同社は米スターバックス コーヒー(Starbucks Coffee)社および(株)サザビーの合弁企業として1995年に設立され、1996年8月に東京・銀座に1号店を出店した。スターバックスが海外に進出したのは日本が最初だという。10月12日には300号店が開店する予定。

今回の上場によって、同社は資本金を30億円から83億3000万円に増強した。発行済みの株式総数は142万株で、公募価格の6万4000円に対し、8万円の初値がついた。10日の終値は7万円。

同社の銀座マロニエ通り店で行なわれた記者会見で、角田雄二代表取締役社長兼CEOは、9月10日に上場を申請して以来、米国のテロなどによって市場は大変な状況になったが、その中で上場を果たした「現状に満足している」と語った。角田氏は、スターバックスの日本進出によって「カジュアルな雰囲気の中で本物のコーヒーを提供する“スペシャリティーコーヒー市場”」が創出されたとする。そして、その市場における同社のシェアは70%を超えるという。

角田雄二代表取締役社長兼CEO
角田雄二代表取締役社長兼CEO

同社は日本市場について、大きく、また顧客がコーヒーを理解しており「大きなビジネスチャンス(好本一郎同社COO」だと考えている。そして、成功するために最も重要なことは、ブランドの価値を守ることだという。カジュアルな中にも最高級のコーヒーを提供することで、一時のトレンド・ブームに終わることなく、客の生活の一部になることが重要だとしている。

また、角田社長は今後の価格引き下げやフランチャイズ展開について、「まったく考えていない」と述べた。価格の引き下げについては、同社はコーヒー豆の生産から販売まで、トータルのコストから価格を設定しており、「値引きするつもりはない」。また、フランチャイズ展開については、角田社長は「最初はFC(フランチャイズ)を考えていた」が、米国側から直営でやってほしいとの要望を受けたため、現在直営店のみによる展開を行なっている。ただし、そのどちらについても、角田社長は将来は分からないとしている。

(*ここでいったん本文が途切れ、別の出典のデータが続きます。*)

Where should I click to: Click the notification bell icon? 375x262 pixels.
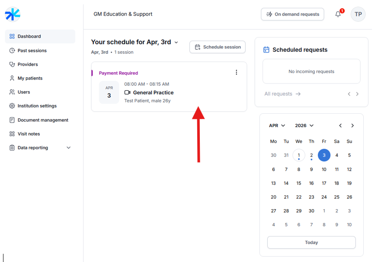338,14
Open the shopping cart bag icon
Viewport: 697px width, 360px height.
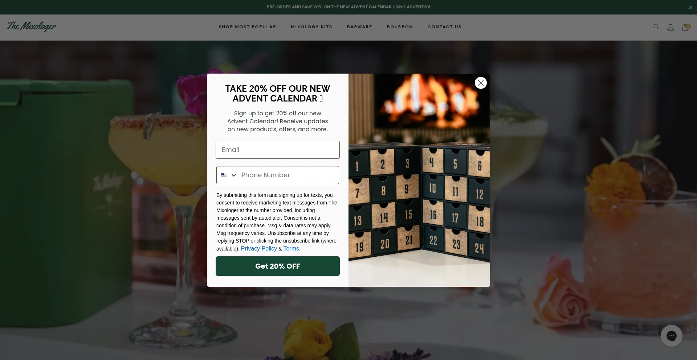[685, 27]
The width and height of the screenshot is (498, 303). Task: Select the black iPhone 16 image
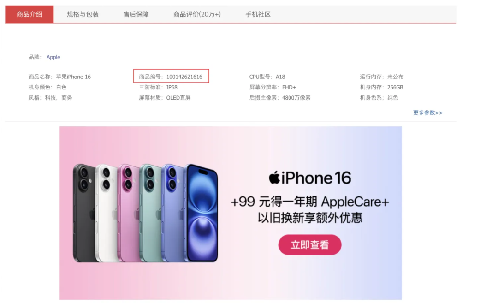click(x=83, y=213)
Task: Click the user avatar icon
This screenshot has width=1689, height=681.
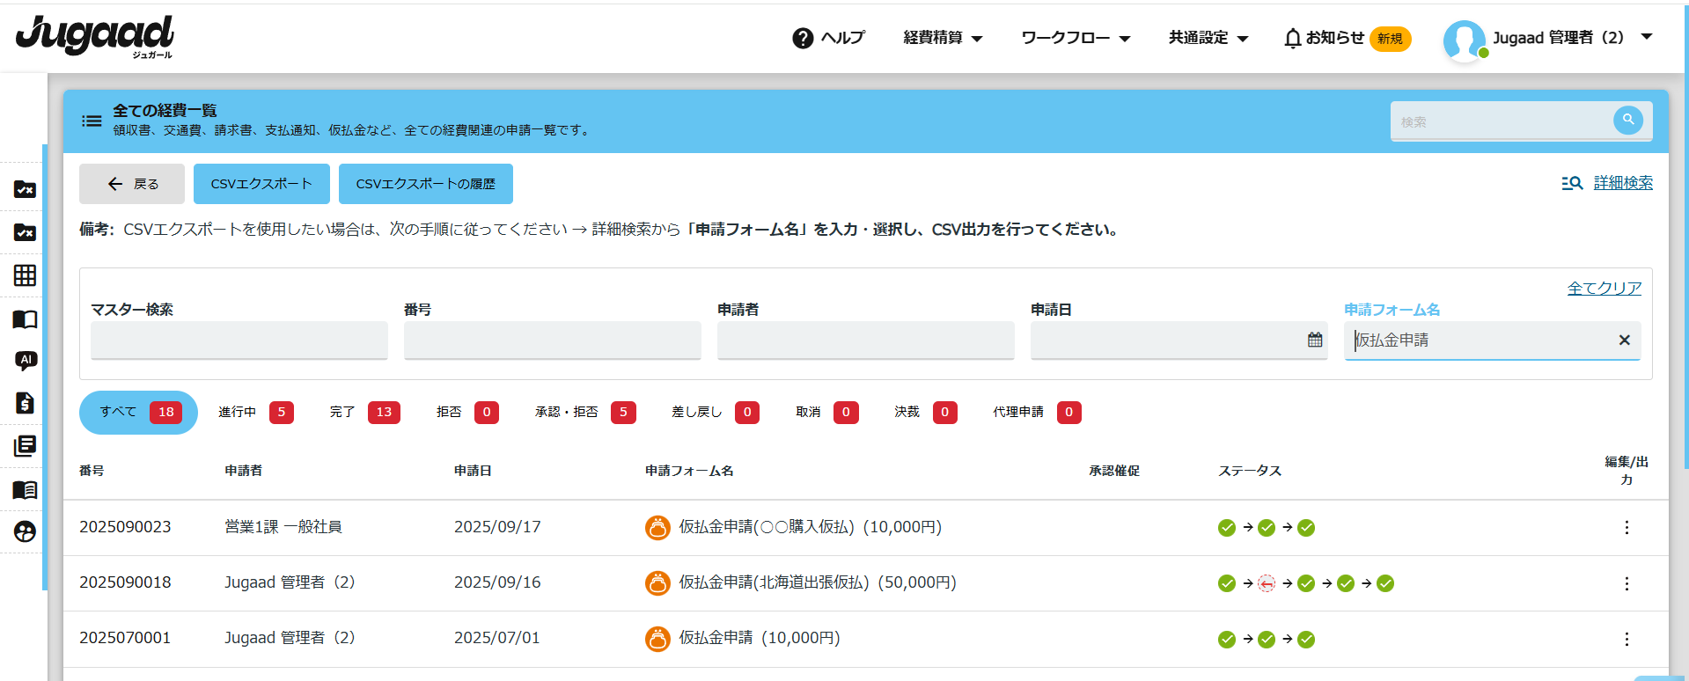Action: [1464, 40]
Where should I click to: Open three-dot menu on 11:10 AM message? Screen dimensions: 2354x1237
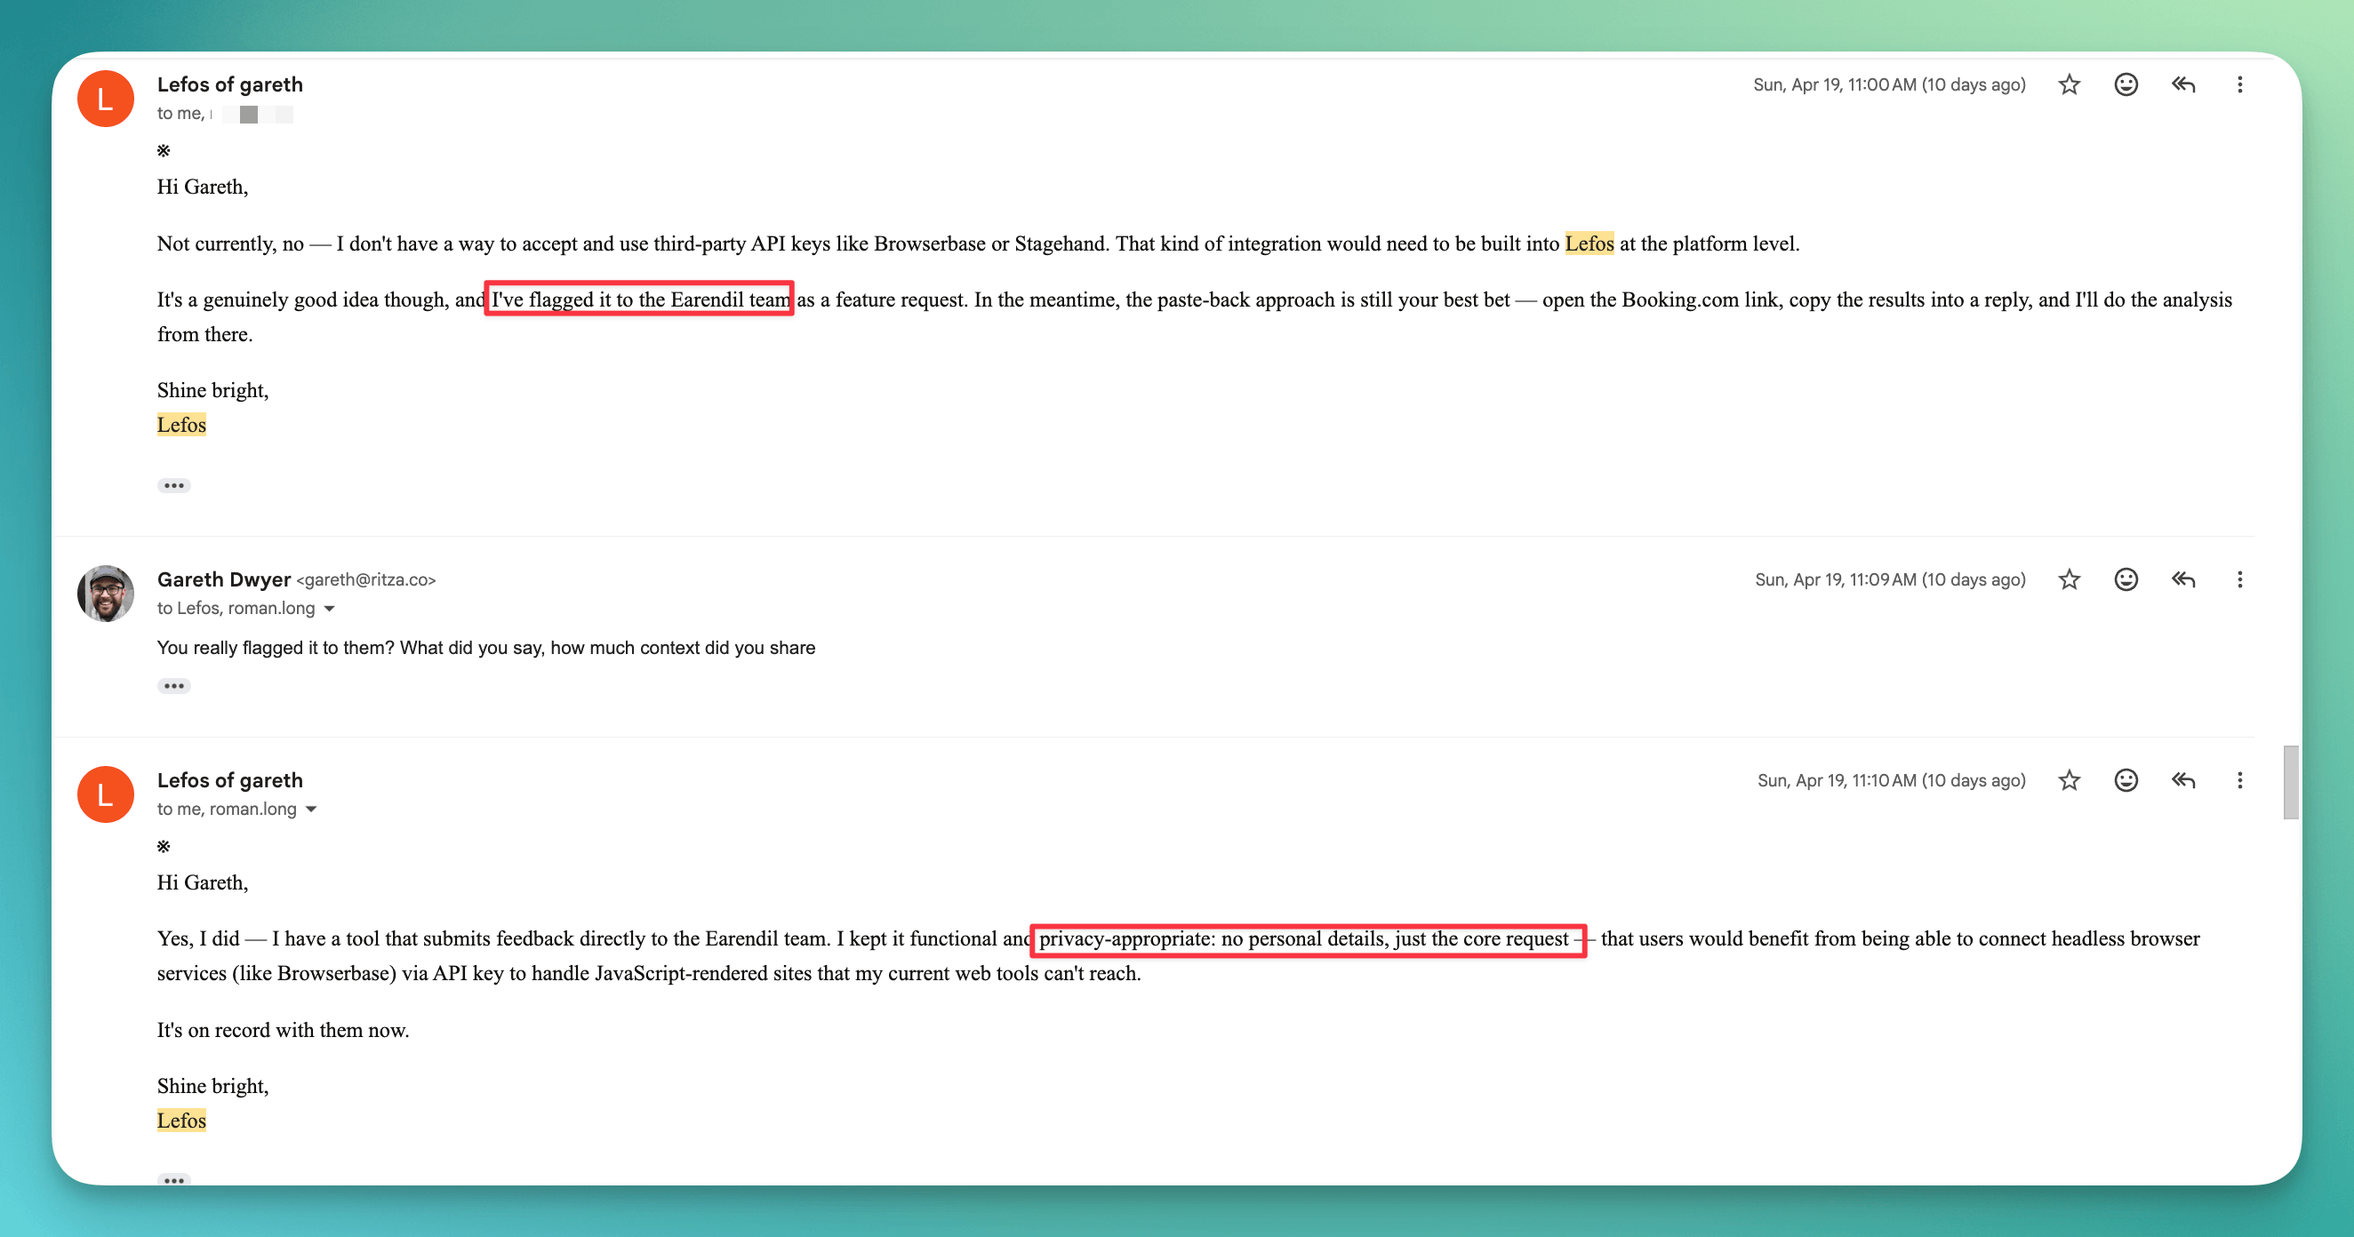point(2239,781)
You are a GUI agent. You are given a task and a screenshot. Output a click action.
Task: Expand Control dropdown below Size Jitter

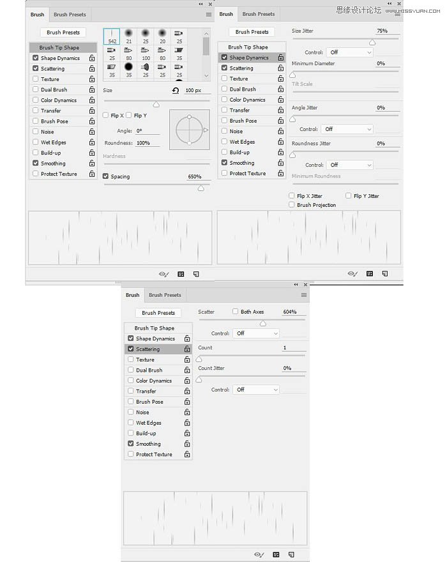(x=349, y=52)
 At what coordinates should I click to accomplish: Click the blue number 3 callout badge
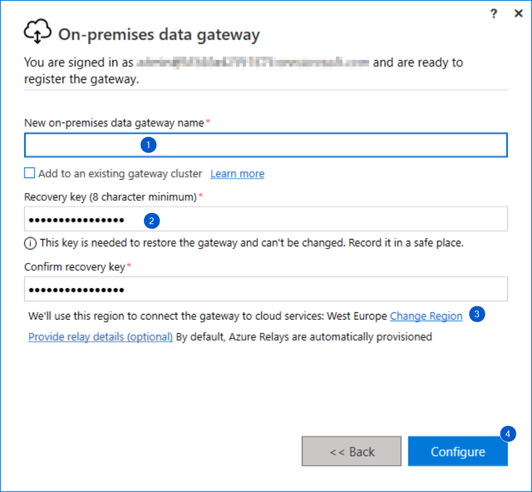click(x=477, y=314)
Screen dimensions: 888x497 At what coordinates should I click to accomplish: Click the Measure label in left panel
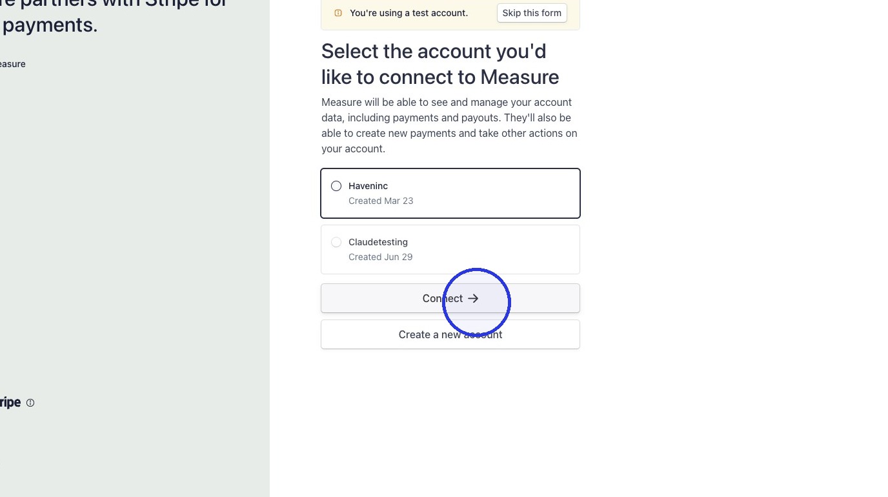pyautogui.click(x=12, y=64)
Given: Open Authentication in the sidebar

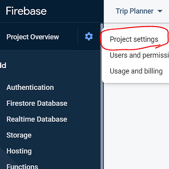Looking at the screenshot, I should point(30,87).
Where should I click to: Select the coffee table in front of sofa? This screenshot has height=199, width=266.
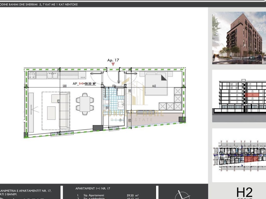(x=51, y=113)
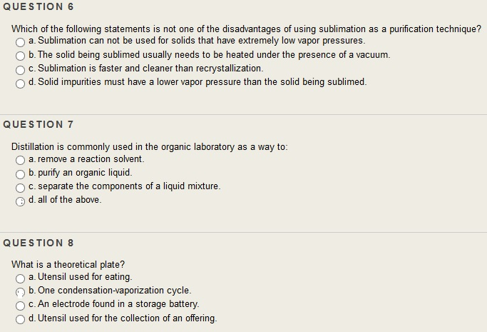
Task: Select option d solid impurities lower vapor pressure
Action: [x=20, y=84]
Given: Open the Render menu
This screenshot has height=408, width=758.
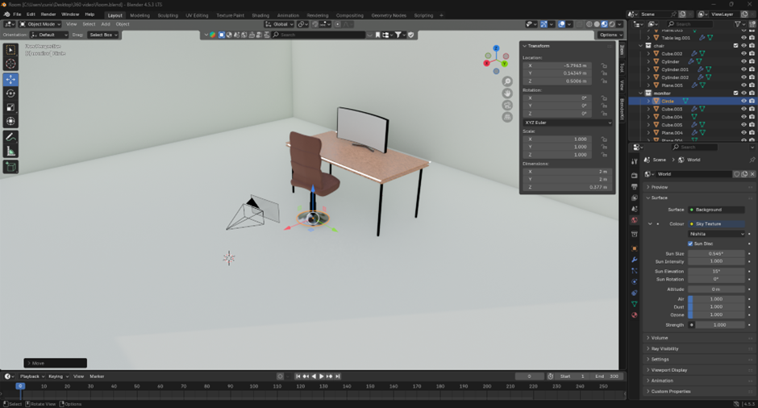Looking at the screenshot, I should (48, 15).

米スターバックス コーヒーのハワード・シュルツ会長兼CGS
米スターバックス コーヒーのハワード・シュルツ会長兼CGS

米スターバックス コーヒーのハワード・シュルツ(Howard Schults)会長兼CGS(Chief Global Strategist)は、「スターバックスにとって、最も成功しているマーケットは日本だ」と語る。スターバックス コーヒー ジャパンでは上場によって得た資金を新規出店に当て、2004年度末には国内店舗数を500店舗まで伸ばすことを目指す。

なお、角田社長は日本市場のポテンシャルについて尋ねられて「米国は3500店、日本は300店だ」と答え、まだまだ成長する余地があることを示唆した。